Data extracted from a collection

..............................

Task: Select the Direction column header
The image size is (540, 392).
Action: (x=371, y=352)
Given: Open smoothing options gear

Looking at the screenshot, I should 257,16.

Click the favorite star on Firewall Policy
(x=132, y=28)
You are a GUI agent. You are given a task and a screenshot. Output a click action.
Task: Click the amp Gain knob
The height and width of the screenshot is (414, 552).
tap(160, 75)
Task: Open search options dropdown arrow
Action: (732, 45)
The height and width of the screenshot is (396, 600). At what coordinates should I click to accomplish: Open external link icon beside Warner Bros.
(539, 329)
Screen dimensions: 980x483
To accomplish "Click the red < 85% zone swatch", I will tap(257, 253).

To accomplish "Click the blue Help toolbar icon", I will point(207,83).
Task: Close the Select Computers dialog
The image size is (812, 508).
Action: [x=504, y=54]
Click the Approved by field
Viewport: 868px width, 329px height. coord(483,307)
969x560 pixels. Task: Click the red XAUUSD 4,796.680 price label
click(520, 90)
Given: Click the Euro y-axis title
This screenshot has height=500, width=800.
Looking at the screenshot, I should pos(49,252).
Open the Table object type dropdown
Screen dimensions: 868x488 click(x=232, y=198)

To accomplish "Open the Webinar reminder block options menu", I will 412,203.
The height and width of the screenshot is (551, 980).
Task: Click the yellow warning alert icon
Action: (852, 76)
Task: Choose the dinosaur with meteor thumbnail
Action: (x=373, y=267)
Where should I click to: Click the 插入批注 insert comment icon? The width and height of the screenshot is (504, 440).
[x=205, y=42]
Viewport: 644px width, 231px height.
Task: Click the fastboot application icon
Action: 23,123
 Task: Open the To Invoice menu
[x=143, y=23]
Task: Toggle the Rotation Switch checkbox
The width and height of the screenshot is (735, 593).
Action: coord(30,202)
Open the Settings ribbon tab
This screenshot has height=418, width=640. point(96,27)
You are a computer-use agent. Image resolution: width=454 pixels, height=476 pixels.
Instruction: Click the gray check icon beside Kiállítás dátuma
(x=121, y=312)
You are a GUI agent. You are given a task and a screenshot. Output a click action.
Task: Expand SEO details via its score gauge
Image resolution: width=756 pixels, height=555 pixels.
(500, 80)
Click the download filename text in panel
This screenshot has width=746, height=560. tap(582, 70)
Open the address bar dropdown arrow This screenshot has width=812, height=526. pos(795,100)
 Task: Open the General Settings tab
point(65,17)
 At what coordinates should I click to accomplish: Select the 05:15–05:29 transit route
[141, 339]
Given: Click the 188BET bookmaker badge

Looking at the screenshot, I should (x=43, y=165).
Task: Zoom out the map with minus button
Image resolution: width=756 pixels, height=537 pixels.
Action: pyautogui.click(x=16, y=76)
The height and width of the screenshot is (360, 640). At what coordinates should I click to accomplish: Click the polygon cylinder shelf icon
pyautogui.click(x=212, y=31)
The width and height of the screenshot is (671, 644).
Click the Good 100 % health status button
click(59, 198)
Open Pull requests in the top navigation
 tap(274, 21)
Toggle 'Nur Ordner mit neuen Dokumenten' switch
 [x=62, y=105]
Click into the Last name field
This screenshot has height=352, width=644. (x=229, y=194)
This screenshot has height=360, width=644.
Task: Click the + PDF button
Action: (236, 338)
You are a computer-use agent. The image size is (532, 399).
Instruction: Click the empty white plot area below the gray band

..............................

TASK OBJECTIVE: Answer with a number only: how many lines above have the word "agent"?

ANSWER: 4